Depression is a mood disorder associated with persistent feelings of sorrow and loss of interest. It is also termed as clinical depression or depressive disorder, and it affects how a person feels, thinks, and behaves.
Depression can lead to various physical and emotional problems because one feels as though life is not worth living. Depression affects the normal everyday activities of a person including eating where sometimes the person is unable to eat due to the feelings of sadness and sorrow.
Facts and Figures
World Health Organization reports on the same by explaining that depression is the most common disease in the world and the leading cause of disability among people. WHO estimates depression to affect 300 million individuals globally. At least 800, 000 people lose their lives due to suicide caused by depression every year.
In Kenya, at least 1.9 million suffer from depression which represents 4.1% of the total population in the country. Kenya ranks 6th among the depressed countries in Africa with Djibouti leading with 5.1% of its population affected.
The number of suicides reported in Kenya went up by 58% between 2008 and 2017 to reach 421, the majority of which are attributed to depression.
The signs and symptoms of depression vary from mild to severe, and they include:
- Changes in appetite – weight gain or loss unrelated to dieting
- Feeling sad and having depressive mood
- Trouble sleeping or sleeping too much
- Loss of pleasure or interest in activities once enjoyed
- Increased fatigue or loss of energy
- Increase in purposeless physical activity or slowed speech and movements
- Feeling guilty or worthless
- Difficult concentrating, thinking, or decision-making
- Thoughts of suicide or death
- Anxiety, restlessness, agitation
- Irritability, angry outbursts, and frustrations
Symptoms in Children and Teens
- Aches and pains
- Reluctant to go to school
- Feeling worthless and negative
- Extremely sensitive
- Poor academic performance
- Use of recreational drugs or alcohol
- Sleeping or eating too much
- Avoiding social interactions
Many factors can lead to depression:
- Genetics: Depression can run in families. For instance, if one identical twin is depressed, the other has a 70% probability of having the same illness sometimes in life.
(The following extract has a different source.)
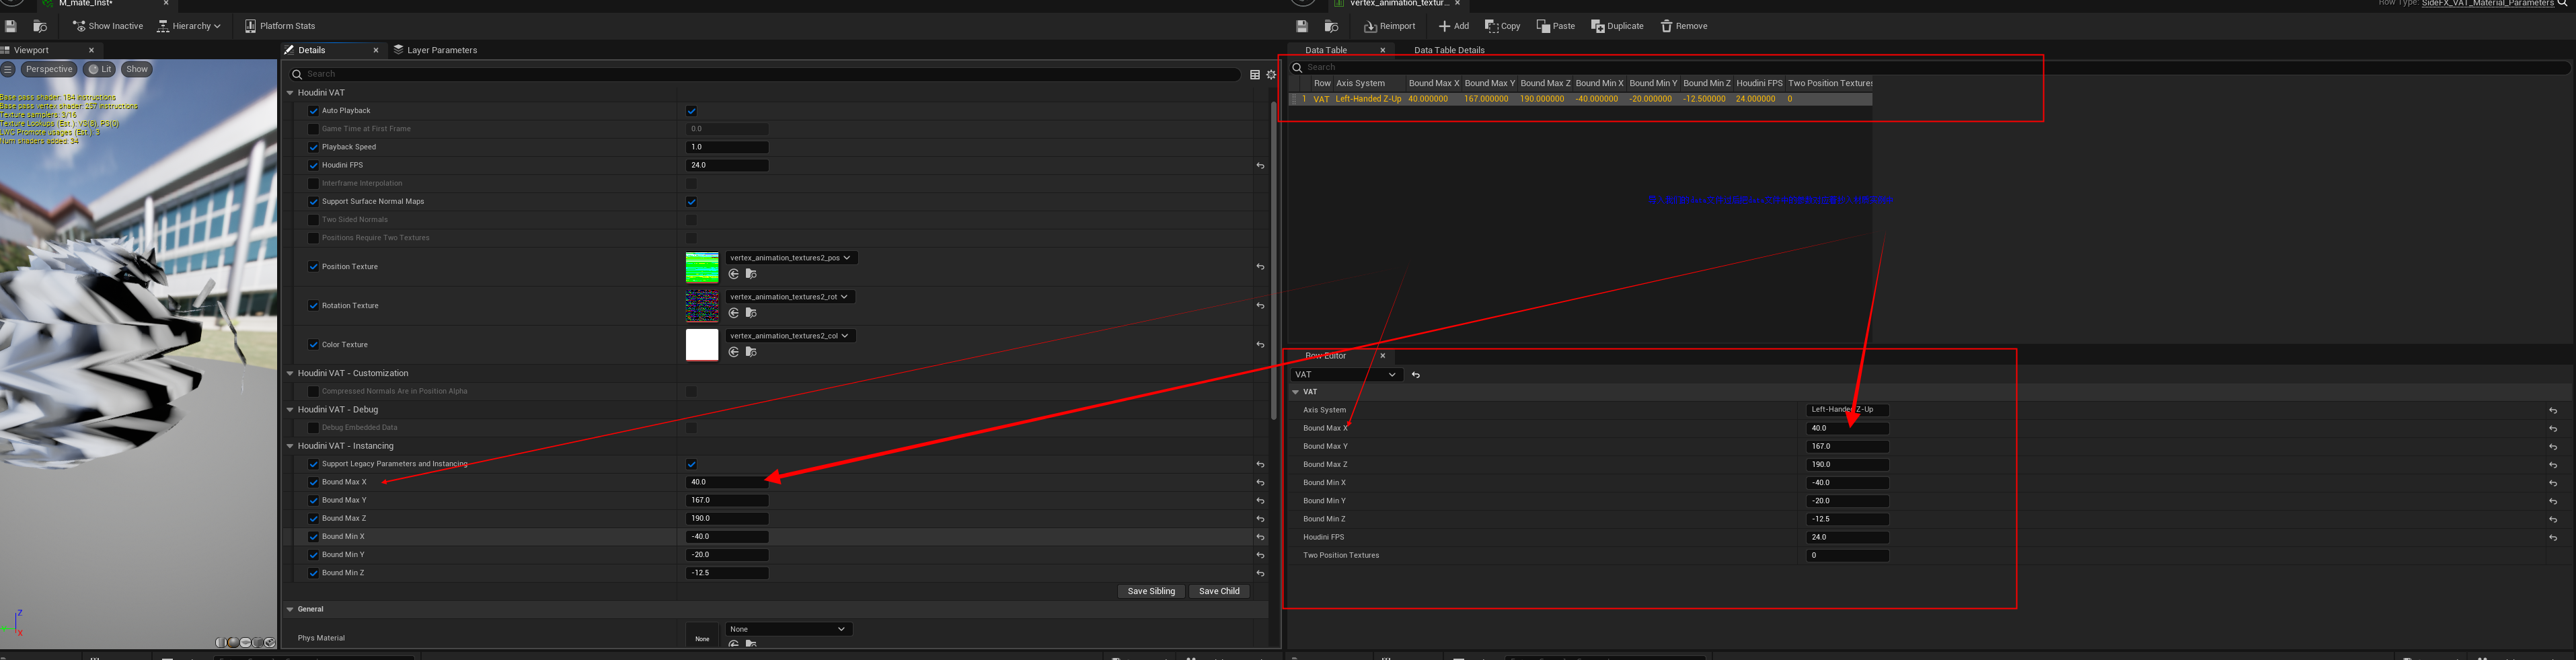The image size is (2576, 660).
Task: Reset Houdini FPS to default value
Action: click(1260, 166)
- Biochemistry: Variance in certain chemicals in the brain may contribute to symptoms of depression.
- Environmental factors: Nonstop exposure to neglect, violence, abuse, or poverty may make specific individuals susceptible to depression.
- Personality: Individuals with low self-esteem that are easily overwhelmed by stress and are generally pessimistic seem to be likely to experience depression.
- Traumatic experiences: Such as being involved in a bizarre accident where most people lose their lives, losing family members, etc.
- Being LGBT and having genital organs that are not clearly male or female in unsupported situations.
- History of other mental disorders such as eating disorders, PTSD, or anxiety disorder
- Abuse of alcohol or recreational drugs
- Serious chronic illness such as stroke, cancer, heart disease, HIV, etc
- Certain medications such as sleeping pills
The good news is that depression is among the mental health disorders that are highly treatable. Between 80 and 90% of depressed people who are put under medication respond well and heal within time.
The first step is diagnosis where the doctor diagnoses the patient based on physical examination, lab tests, psychiatric evaluation, and/or DSM-5.
- Selective serotonin reuptake inhibitors (SSRIs):These drugs are highly safe and cause fewer non-bothersome side effects. They include citalopram, fluoxetine, escitalopram, paroxetine, vilazodone, and paroxetine.
- Serotonin-norepinephrine reuptake inhibitors (SNRIs): They include desvenlafaxine, venlafaxine, lovomilnacipran, and duloxetine.
- Atypical antidepressants: They include mirtazapine, bupropion, vortioxetine, trazodone, and nefazodone. Note that no all of these drugs fit into any other antidepressant categories and thus, make sure you use them through recommendation and close monitoring by a doctor.
- Tricyclic antidepressants: They include doxepine, imipramine, trimipramine, amitriptyline, protriptyline, and desipramine. They can be very effective but are associated with severe side effects compared to newer antidepressants. They are not often prescribed until other antidepressants fail – they are used as the last form of action.
- Monoamine oxides inhibitors (MAOIs): They include tranylcypromine, isocarboxazid, and phenelzine. Just like tricyclic drugs, these drugs can only be prescribed when other drugs fail to work because of their serious side effects. For example, using these drugs requires strict diets due to dangerous (or deadly) interactions with food.
The doctor may recommend a combination of two or more antidepressant drugs to enhance their effects and lead to the desired outcomes.
Note that most of the mentioned depression medications are available in Kenya but can only be used after seeing a doctor and under prescription by a qualified doctor.
The following strategies may help prevent depression:
- Take steps to control stress: Boost your self-esteem, engage in interactive activities
- Reach out to friends and family: When you feel in crisis, seek help from friends and family to reduce the chance of turning stress into depression
- Get treatment the earliest you realize signs of depression: It helps manage the problem before it gets worse
- Consider getting long-term maintenance treatment: It helps prevent a relapse of signs and symptoms.